**Task description**: Using the data that follows, say how many lines contain the word "computer", giving the number by itself.
━━━━━━━━
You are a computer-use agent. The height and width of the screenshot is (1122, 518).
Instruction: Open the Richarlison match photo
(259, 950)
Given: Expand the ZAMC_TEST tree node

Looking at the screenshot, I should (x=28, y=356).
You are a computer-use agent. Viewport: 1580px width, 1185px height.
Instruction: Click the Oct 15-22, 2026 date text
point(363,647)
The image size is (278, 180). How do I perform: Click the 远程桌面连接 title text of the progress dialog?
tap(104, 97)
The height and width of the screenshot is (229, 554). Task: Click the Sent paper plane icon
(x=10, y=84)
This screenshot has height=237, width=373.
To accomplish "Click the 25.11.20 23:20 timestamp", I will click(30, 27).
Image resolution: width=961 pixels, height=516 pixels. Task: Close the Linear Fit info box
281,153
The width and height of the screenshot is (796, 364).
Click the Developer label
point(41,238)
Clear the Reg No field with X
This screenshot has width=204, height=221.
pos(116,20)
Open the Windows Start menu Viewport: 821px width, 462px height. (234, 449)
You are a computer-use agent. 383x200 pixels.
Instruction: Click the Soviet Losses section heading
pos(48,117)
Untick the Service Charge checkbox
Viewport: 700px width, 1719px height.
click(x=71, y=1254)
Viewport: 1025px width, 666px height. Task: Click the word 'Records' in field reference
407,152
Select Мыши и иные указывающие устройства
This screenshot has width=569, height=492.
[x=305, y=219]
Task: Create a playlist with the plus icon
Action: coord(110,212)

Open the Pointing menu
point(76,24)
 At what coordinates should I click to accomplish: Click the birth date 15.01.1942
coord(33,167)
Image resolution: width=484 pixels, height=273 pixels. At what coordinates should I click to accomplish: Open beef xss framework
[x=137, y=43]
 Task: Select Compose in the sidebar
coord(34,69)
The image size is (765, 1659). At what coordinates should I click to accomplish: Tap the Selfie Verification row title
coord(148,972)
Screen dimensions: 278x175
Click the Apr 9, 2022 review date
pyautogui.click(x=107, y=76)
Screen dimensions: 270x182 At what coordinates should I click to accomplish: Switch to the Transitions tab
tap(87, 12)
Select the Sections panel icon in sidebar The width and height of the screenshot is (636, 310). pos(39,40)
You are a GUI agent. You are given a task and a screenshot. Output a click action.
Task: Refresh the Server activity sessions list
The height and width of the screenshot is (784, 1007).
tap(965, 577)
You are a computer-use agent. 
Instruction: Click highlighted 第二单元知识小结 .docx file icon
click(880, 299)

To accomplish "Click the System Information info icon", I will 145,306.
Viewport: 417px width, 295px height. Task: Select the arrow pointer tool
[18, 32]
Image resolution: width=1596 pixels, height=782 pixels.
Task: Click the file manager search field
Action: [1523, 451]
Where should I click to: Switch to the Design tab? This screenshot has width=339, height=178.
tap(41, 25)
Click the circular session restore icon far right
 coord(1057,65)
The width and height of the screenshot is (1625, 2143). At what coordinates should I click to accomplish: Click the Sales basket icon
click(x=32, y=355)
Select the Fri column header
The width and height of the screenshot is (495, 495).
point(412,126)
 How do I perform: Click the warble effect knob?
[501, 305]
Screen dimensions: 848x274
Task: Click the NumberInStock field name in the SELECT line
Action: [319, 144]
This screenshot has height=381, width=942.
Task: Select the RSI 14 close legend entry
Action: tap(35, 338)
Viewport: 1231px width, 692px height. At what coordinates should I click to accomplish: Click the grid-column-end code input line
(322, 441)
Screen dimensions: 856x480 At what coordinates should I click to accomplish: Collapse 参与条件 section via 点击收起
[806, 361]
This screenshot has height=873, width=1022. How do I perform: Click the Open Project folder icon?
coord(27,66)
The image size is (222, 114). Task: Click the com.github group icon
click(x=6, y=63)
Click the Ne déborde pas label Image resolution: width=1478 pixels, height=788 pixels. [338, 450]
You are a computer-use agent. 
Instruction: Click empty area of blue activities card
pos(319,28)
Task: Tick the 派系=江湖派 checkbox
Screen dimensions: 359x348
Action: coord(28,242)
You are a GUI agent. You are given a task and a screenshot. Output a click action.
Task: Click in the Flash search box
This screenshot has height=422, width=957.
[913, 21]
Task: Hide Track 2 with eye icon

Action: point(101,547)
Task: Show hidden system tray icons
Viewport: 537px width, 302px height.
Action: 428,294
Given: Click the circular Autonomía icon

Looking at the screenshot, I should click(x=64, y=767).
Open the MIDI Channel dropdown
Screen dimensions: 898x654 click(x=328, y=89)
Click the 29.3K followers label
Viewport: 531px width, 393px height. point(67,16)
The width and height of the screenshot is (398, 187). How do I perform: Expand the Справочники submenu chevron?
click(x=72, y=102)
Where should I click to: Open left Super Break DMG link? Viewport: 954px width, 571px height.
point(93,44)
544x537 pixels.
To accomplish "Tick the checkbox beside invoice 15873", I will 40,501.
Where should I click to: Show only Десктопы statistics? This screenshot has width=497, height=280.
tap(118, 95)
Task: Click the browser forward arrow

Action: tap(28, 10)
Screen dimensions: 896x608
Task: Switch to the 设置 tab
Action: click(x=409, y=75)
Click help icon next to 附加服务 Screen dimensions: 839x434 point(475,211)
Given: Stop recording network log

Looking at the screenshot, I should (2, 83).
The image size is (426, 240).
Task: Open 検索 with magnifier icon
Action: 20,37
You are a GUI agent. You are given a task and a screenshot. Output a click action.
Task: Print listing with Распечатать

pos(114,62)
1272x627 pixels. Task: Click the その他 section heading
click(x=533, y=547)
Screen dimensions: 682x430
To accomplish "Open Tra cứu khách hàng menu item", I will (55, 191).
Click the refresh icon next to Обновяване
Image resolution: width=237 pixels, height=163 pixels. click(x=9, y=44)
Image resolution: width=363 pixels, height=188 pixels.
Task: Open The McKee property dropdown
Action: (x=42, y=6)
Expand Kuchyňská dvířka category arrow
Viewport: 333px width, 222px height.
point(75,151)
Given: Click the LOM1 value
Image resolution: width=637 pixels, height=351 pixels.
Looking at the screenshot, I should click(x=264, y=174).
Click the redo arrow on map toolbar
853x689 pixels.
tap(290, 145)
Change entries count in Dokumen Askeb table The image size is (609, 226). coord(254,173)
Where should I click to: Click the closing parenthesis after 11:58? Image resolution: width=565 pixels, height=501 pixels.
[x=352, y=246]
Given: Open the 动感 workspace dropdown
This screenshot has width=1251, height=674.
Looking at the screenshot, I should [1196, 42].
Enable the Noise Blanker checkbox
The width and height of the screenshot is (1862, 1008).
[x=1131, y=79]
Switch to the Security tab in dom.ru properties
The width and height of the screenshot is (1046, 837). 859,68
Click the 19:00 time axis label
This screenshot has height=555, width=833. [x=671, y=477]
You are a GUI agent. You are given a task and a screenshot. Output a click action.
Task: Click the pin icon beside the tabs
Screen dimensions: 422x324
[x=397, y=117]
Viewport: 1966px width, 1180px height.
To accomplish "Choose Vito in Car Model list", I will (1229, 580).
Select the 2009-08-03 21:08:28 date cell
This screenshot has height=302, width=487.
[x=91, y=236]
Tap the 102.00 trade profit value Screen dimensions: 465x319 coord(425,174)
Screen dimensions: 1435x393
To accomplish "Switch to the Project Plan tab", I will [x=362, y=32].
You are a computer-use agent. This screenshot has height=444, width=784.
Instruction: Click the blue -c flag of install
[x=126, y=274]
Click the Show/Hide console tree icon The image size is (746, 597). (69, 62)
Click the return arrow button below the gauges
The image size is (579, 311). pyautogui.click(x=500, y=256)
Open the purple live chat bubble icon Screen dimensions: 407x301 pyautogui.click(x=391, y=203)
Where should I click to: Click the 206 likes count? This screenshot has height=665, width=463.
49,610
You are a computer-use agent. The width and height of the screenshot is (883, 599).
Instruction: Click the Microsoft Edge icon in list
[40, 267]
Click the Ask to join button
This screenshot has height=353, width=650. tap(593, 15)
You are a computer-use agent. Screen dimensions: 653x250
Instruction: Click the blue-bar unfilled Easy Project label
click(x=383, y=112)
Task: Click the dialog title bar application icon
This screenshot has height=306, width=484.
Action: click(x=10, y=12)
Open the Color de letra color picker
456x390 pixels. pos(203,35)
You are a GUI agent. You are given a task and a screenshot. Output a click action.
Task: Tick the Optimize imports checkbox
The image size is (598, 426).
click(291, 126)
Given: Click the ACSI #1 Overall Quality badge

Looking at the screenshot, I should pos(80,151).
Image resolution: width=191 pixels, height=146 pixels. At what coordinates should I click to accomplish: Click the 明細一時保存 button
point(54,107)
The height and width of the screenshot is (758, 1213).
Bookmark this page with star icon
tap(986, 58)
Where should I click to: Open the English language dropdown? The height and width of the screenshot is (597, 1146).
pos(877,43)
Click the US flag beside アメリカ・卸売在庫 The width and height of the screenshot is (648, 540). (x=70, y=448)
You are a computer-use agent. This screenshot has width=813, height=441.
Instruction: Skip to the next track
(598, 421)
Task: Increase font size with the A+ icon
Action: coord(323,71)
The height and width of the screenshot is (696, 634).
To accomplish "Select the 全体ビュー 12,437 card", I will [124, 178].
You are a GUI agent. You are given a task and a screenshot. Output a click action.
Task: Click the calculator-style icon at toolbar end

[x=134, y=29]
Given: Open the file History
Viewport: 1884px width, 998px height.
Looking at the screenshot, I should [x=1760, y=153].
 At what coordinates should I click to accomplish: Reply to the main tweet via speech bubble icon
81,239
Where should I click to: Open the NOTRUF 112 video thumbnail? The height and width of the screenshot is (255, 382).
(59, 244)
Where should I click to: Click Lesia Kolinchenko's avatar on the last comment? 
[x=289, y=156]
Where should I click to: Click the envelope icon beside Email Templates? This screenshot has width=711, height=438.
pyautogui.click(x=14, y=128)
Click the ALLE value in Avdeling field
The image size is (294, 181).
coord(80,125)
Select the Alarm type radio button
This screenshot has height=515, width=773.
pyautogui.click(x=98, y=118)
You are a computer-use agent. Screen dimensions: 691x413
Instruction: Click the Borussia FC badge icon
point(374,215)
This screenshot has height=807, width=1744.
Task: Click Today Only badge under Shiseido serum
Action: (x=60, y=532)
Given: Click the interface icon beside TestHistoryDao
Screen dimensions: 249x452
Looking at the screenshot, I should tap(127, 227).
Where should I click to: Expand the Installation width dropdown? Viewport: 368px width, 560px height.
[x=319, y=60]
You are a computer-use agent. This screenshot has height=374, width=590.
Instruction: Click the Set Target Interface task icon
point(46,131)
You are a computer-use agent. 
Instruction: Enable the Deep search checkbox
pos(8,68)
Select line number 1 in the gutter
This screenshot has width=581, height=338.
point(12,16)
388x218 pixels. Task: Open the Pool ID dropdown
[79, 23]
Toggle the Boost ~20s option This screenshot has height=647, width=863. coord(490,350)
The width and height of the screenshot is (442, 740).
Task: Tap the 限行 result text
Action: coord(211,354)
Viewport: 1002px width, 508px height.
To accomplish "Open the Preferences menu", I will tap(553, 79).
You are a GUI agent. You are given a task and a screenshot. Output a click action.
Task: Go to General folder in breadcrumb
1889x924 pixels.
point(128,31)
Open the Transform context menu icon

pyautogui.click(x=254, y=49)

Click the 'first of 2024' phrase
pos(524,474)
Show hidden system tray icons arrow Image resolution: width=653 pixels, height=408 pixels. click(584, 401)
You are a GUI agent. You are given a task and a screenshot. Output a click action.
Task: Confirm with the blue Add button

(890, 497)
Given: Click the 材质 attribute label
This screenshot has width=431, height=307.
━━━━━━━━
**Task answer**: 12